Four layers decide what the agent may do, evaluated in a fixed order for every tool call. This page shows each layer procedurally: what to write, where to put it, and what happens at runtime.

Order of authority

1. permission_request hooks      (harness policies / plugins: can veto anything)
2. exec-policy rules             (your YAML: allow / deny / ask for shell commands)
3. permission manager            (built-in: dangerous-command guards, tool config)
4. ask flow                      (TUI prompt, or pause in harness runs)

Two invariants no layer can break:

  • A hard deny (dangerous-command guard like rm -rf, deny pattern, explicit DENY config) always wins: a permissive hook, rule, or session grant cannot override it.
  • A user ask rule always forces a prompt, even for commands that would auto-allow.

■ **Requirement A**:
Answer these questions using the passage on the agent's permission layers:
(i) Which layer stands first in the order of authority?
(ii) What kind of commands do the exec-policy rules cover?
(iii) What always forces a prompt, even for commands that would auto-allow?

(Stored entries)
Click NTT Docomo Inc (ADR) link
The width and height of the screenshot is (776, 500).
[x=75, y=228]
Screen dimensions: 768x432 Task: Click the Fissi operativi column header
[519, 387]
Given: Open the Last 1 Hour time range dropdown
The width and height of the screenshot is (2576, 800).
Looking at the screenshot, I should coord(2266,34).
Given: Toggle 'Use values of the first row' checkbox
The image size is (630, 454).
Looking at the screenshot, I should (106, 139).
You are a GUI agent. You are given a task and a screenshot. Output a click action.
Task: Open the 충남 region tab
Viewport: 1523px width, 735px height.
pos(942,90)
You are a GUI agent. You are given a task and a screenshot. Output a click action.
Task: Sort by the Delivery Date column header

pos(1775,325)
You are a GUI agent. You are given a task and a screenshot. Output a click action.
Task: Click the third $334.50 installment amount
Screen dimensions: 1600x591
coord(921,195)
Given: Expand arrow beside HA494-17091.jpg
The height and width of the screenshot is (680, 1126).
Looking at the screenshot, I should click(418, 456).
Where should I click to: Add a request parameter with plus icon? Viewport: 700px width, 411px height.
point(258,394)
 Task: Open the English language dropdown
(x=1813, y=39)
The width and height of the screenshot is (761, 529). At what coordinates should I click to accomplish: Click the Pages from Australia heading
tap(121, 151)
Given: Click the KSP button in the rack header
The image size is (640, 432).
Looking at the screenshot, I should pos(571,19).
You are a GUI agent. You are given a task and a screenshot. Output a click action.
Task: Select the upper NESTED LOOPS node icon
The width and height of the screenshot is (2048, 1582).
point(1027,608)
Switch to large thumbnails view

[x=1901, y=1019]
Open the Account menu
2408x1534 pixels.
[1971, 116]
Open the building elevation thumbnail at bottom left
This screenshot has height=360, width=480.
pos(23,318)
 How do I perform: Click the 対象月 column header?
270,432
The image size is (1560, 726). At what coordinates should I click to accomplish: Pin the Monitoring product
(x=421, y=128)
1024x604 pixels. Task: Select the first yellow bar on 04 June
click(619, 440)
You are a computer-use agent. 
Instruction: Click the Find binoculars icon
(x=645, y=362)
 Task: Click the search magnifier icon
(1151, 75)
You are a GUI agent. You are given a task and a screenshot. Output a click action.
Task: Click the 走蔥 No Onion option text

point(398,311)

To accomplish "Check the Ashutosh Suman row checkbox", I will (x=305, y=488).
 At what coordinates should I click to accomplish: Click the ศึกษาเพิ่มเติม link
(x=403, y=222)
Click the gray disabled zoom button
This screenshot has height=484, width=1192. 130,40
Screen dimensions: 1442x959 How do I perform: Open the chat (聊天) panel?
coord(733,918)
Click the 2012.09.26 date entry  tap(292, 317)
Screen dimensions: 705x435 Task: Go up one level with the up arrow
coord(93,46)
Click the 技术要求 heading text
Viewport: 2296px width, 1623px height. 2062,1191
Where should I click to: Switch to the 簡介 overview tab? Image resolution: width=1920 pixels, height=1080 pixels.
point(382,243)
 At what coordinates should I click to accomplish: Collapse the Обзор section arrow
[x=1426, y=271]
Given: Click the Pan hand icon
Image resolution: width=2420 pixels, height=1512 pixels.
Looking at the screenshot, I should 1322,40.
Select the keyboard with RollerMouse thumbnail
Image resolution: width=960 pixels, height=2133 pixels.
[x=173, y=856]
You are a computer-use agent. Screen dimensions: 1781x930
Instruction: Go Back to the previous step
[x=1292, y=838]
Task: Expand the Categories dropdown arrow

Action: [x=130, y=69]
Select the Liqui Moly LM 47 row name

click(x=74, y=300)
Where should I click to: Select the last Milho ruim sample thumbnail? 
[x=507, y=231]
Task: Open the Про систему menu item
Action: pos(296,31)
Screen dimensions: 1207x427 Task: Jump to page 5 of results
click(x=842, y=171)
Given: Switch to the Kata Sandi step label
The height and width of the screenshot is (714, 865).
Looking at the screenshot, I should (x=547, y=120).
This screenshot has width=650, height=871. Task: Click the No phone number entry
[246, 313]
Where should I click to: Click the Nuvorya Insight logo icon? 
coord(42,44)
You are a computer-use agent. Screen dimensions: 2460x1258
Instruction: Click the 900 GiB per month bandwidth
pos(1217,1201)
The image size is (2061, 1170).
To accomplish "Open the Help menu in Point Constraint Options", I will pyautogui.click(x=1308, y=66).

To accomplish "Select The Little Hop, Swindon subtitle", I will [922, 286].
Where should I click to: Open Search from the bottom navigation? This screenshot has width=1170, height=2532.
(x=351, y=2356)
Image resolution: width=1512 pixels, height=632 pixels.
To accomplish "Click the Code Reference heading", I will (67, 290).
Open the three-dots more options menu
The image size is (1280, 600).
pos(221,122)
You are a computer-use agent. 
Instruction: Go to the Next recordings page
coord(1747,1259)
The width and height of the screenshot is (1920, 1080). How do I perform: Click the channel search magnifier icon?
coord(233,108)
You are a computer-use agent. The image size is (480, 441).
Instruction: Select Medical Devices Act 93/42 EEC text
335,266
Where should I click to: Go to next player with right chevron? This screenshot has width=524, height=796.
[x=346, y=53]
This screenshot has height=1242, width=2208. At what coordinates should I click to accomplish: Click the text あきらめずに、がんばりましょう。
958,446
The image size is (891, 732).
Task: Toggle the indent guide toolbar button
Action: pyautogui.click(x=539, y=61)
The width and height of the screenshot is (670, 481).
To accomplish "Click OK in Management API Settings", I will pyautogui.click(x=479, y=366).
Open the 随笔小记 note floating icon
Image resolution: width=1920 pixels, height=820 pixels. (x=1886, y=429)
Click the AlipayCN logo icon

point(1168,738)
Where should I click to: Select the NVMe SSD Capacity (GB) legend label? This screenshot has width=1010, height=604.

■ **Requirement B**: Quote the stretch of the listing from its first line through the line containing "Looking at the screenshot, I should coord(2266,34).".

■ **Complete output A**:
(i) The permission_request hooks.
(ii) Shell commands.
(iii) A user ask rule.

■ **Complete output B**:
Click NTT Docomo Inc (ADR) link
The width and height of the screenshot is (776, 500).
[x=75, y=228]
Screen dimensions: 768x432 Task: Click the Fissi operativi column header
[519, 387]
Given: Open the Last 1 Hour time range dropdown
The width and height of the screenshot is (2576, 800).
Looking at the screenshot, I should coord(2266,34).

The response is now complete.